This feels like the start of a comedy skit in which they keep changing their name to make it progressively more distinct and absurd, only to find each time that there’s already another musical act using that name.
“Lady A”? A black blues singer from Seattle. “Lady Confederacy”? An all-female death-metal band from Nashville. “Lady War Of Northern Aggression”? A middle-aged dude who produces chillwave in his basement in New Mexico.
Just plain “Lady”? A lounge act featuring two sisters from Topeka.
They should have taken my advice yesterday and renamed themselves “Lady Antifa,” which would have been maximum woke. Although there’s probably an EDM act somewhere called that.
Think about what an unholy, almost impossible PR fiasco this has turned out to be. No one really cared that they called themselves Lady Antebellum; the word “antebellum” is a weighty choice for a southern band but they’ve explained repeatedly that it has nothing to do with sympathy for the Confederacy. No one thinks they’re white supremacists or anything. But they wanted to signal their virtue at a moment of high solidarity across races against racism so they declared yesterday that henceforth they’d drop the “Antebellum” and be known by their fans’ nickname for them, “Lady A.” It was a PR move.
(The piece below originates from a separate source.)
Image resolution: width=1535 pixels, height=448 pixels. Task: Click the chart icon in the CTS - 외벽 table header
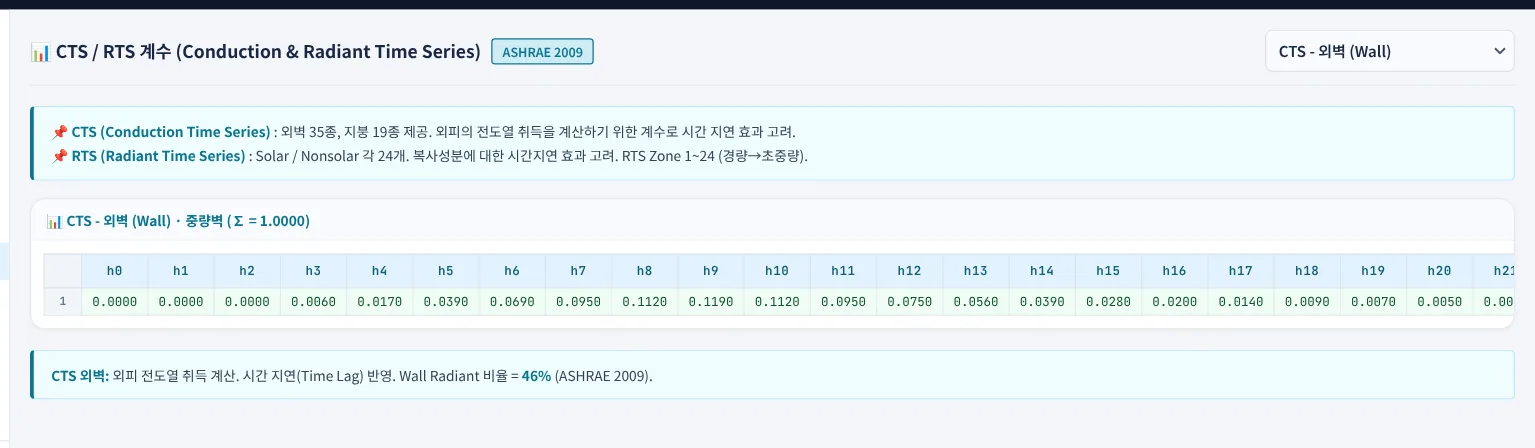pyautogui.click(x=55, y=221)
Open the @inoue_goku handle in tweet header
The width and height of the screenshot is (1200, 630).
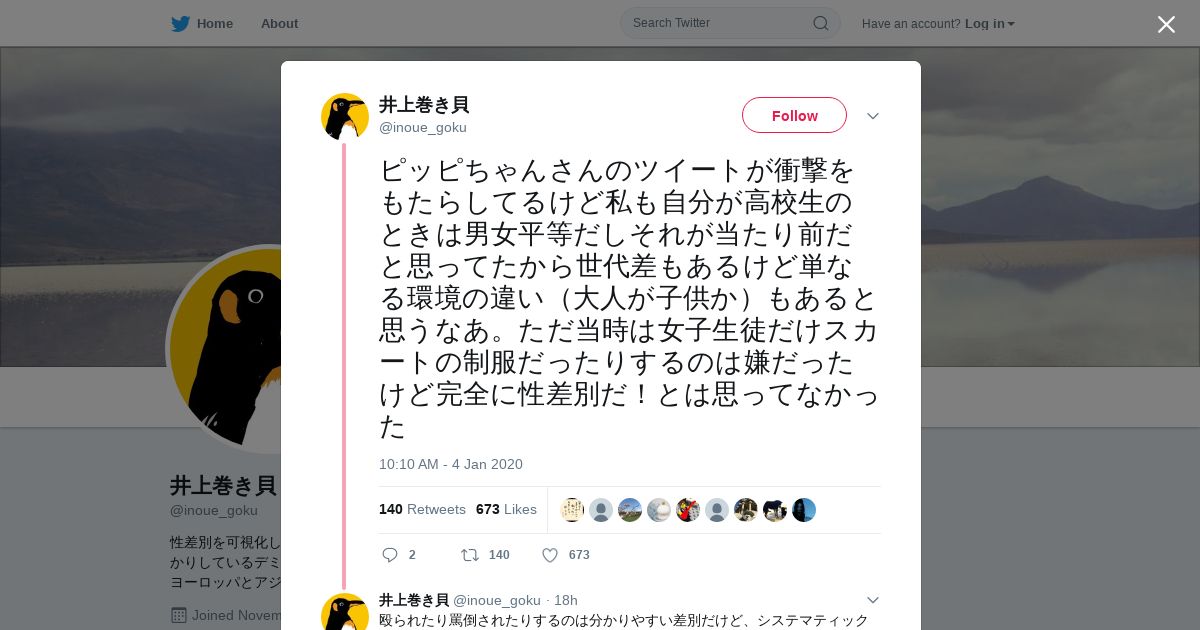pos(423,127)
Look what’s become of it. It would have been bad but not terrible if there turned out to be another artist called “Lady A.” It would have been terrible but not hoo-boy-awful if that artist happened to be black. It would have been hoo-boy-awful but not an apocalyptic disaster if that black artist objected but recognized their good intentions. What they ended up with here, against all odds, was the apocalyptic disaster scenario: Appropriating the name of a black artist who’s now accusing them … of white privilege.
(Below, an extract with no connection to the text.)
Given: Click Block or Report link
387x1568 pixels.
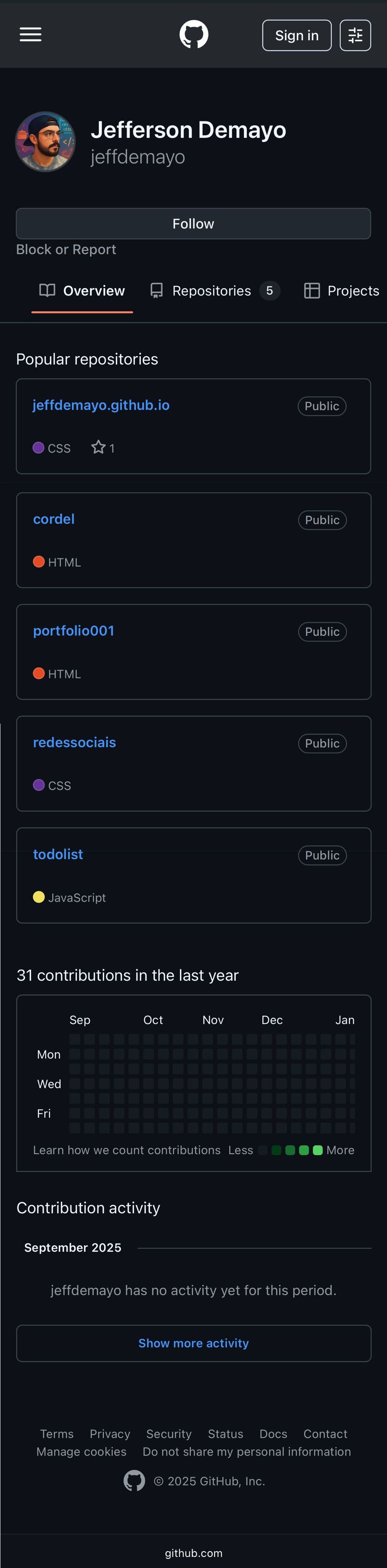Looking at the screenshot, I should (66, 250).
They should apologize immediately, drop “Lady A,” and adopt my new preferred name for them, Lady Plantation Nostalgia.
[Anita] White tells Rolling Stone she’s frustrated that Lady Antebellum hadn’t gone to her before making a decision, pointing out the irony in changing a name in support of racial equality while simultaneously taking another one from a black performer. “This is my life. Lady A is my brand, I’ve used it for over 20 years, and I’m proud of what I’ve done,” she says, her voice breaking. “This is too much right now. They’re using the name because of a Black Lives Matter incident that, for them, is just a moment in time. If it mattered, it would have mattered to them before. It shouldn’t have taken George Floyd to die for them to realize that their name had a slave reference to it.
“It’s an opportunity for them to pretend they’re not racist or pretend this means something to them,” she adds. “If it did, they would’ve done some research. And I’m not happy about that. You found me on Spotify easily — why couldn’t they?”…
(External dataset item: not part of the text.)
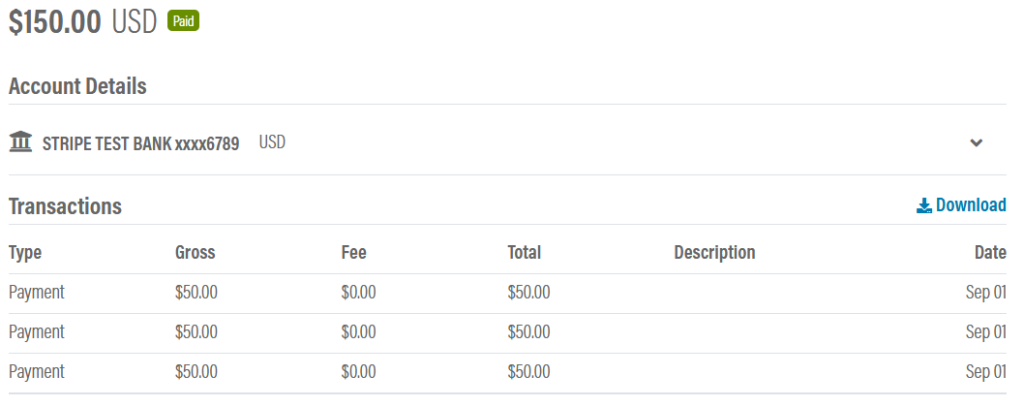Open the second Payment transaction row
Viewport: 1024px width, 407px height.
[x=507, y=333]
“I don’t know if [the new Lady A] are going to give me a cease-and-desist. I don’t know how they’d react. But I’m not about to stop using my name,” White says. “For them to not even reach out is pure privilege. I’m not going to lay down and let this happen to me. But now the burden of proof is on me to prove that my name is in fact mine, and I don’t even know how much I’ll have to spend to keep it.”
White had been working on a song lately about George Floyd’s death, only to have that interrupted by news of a famous white band stealing her name.
No exaggeration: One of the worst PR fiascos I’ve ever seen. I don’t know how you could invent something worse unless “Lady A” turned out be a famous Klansman or something. All that’s left now is for White to write a song called “Lady Antebellum Sucks and Is Racist” and have it go to number one.
Maybe it’ll even become a sort of anthem for the protests.
Rolling Stone’s article goes through some rigmarole about trademark law and who might sue whom or whatever, but it would be tantamount to career suicide for Lady Antebellum to compound this catastrophe by using their wealth to strongarm a lesser-known black artist in court into giving up something that belonged to her first.
God, I can’t even imagine how insufferable the thinkpieces about that would be. Please, I beg them, back off and either revert to Lady Antebellum or come up with something else. “Lady Privilege,” maybe? “Lady Redneck But Sorry About It”?
Robert George suggests “Lady Day,” which rhymes with “Lady A” and has a pleasant sound. Surely no black artist has ever used that name before.